#### [Problem statement]
Can you repeat each of the lines below word for word, leaving the pictures out of your answer?

↓↓↓

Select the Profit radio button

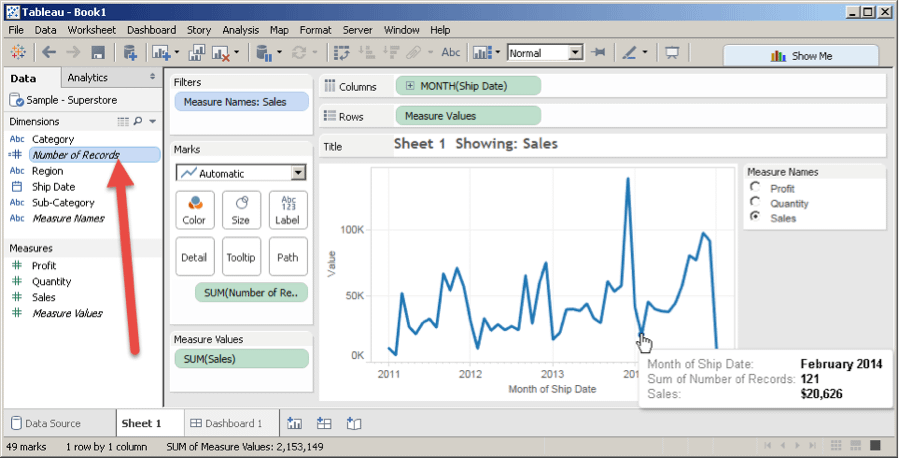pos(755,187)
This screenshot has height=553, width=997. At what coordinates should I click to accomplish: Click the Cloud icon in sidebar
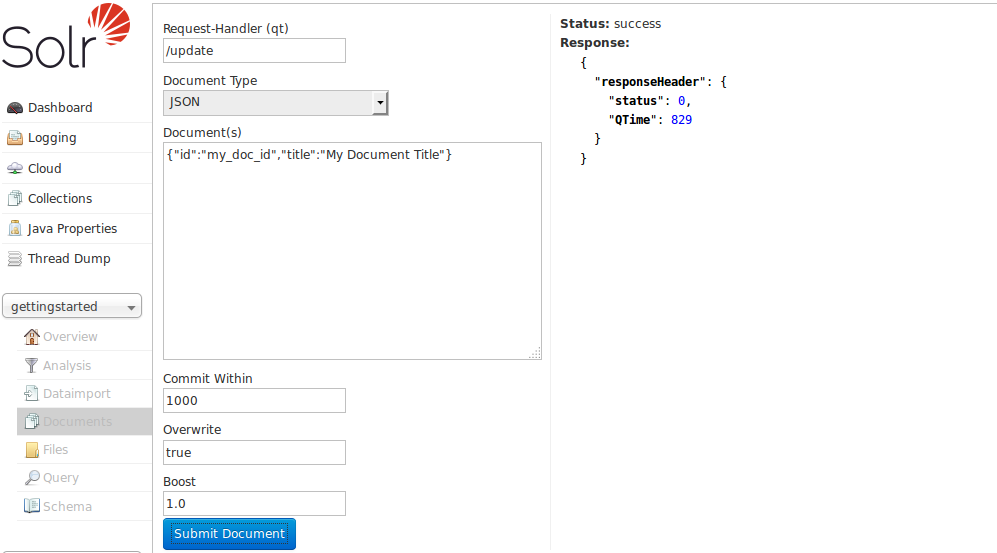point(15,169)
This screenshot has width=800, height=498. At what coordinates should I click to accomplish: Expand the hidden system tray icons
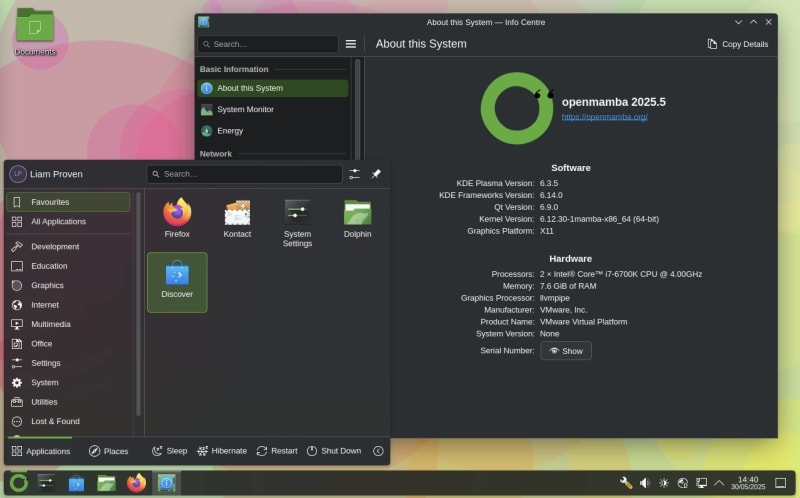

↑↑↑

#### [Result for this task]
Select the Profit radio button

pos(755,187)
This screenshot has height=553, width=997. At what coordinates should I click to accomplish: Click the Cloud icon in sidebar
point(15,169)
This screenshot has width=800, height=498. At what coordinates should I click to accomplish: Expand the hidden system tray icons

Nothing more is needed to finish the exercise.